Now, it's good that he did not veto it, but it was a case of too little, too late.
He should have done something at the United Nations in the first year he was there so that he would have several years of defending that position and trying to create the kind of reality that would ultimately resolve the so-called conflict.
But he didn't.
He just waited and waited and waited.
He gave Israel a lot of money.
And he gave Israel, in fact, he helped contributed to the building of the settlements financially.
And he helped contribute to Israel's war efforts against Gaza in 2014.
But a few weeks before he left, he did this, you know, act of not vetoing, which is contrary to American traditions at the UN, not vetoing a resolution that basically says that Israel has no right to construct illegal settlements and condemning the settlements and saying that Israel needs to reverse its occupation of the West Bank and East Jerusalem.
And then he left.
There was really no follow-up, because his administration was, you know, closing its shops and moving on.
Nikki Haley comes, and they particularly selected Nikki Haley really just because of Palestine.
Who cares about the U.S. other major conflicts going on around the world?
It's just because of Palestine.
And she made that memorable speech before the Israeli lobby group Apex conference, where she said that there is a new sheriff in town and I would be, you know, clicking my heels wherever Israel is being attacked at the UN, and I will not concede any ground, basically, on Palestine and Israel.

▸ To do
For each statement, say whether it agrees with the passage on the UN settlements resolution, and quote the words of the passage that decide it: (a) The resolution was not vetoed a few weeks before he left. (b) His administration followed up on the resolution after it passed. (c) He helped contribute to Israel's war efforts against Gaza in 2014.

▸ Available data

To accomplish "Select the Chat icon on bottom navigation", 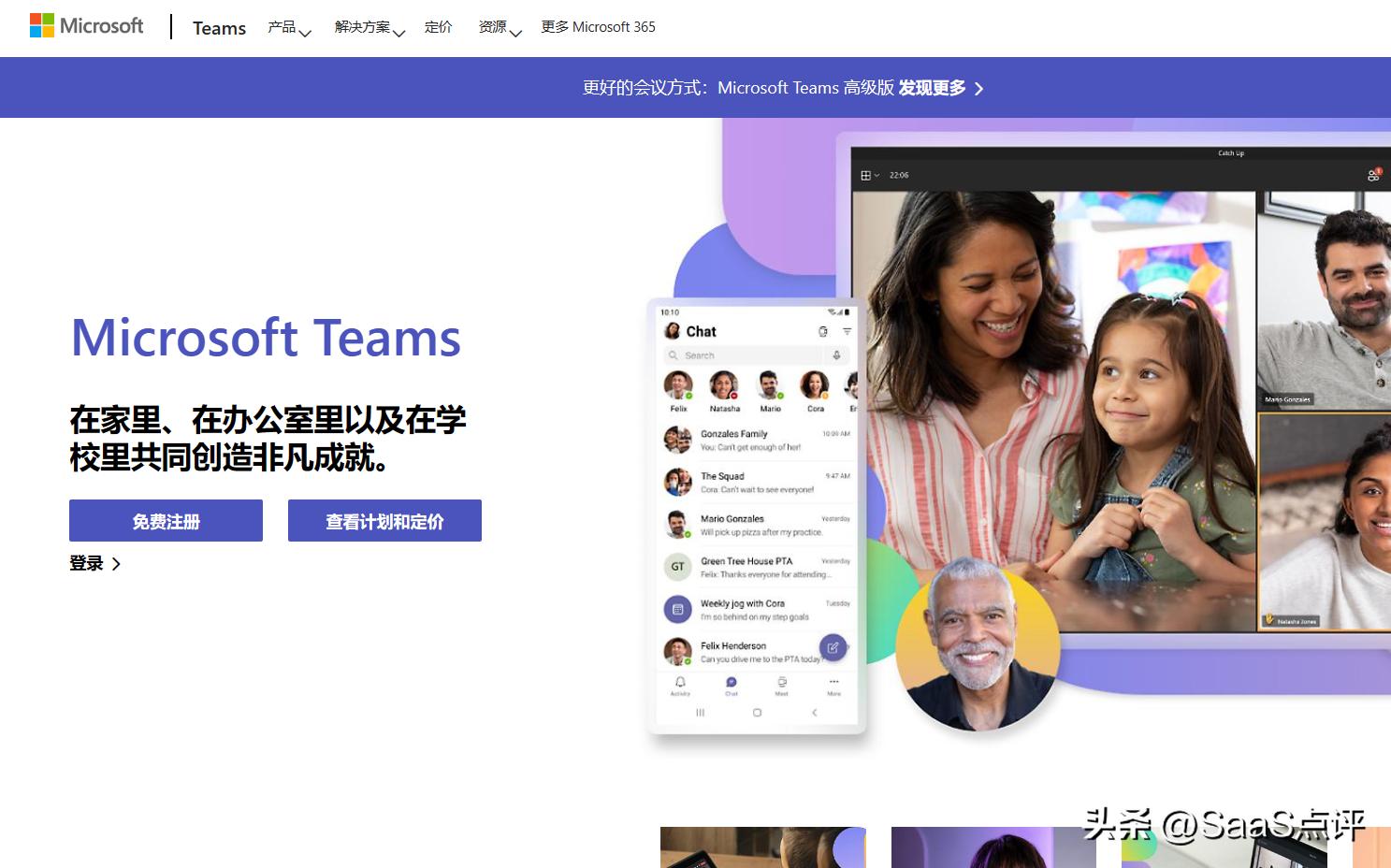I will coord(731,682).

▸ Solution for this problem
(a) Yes: "But a few weeks before he left, he did this, you know, act of not vetoing"
(b) No: "There was really no follow-up"
(c) Yes: "And he helped contribute to Israel's war efforts against Gaza in 2014."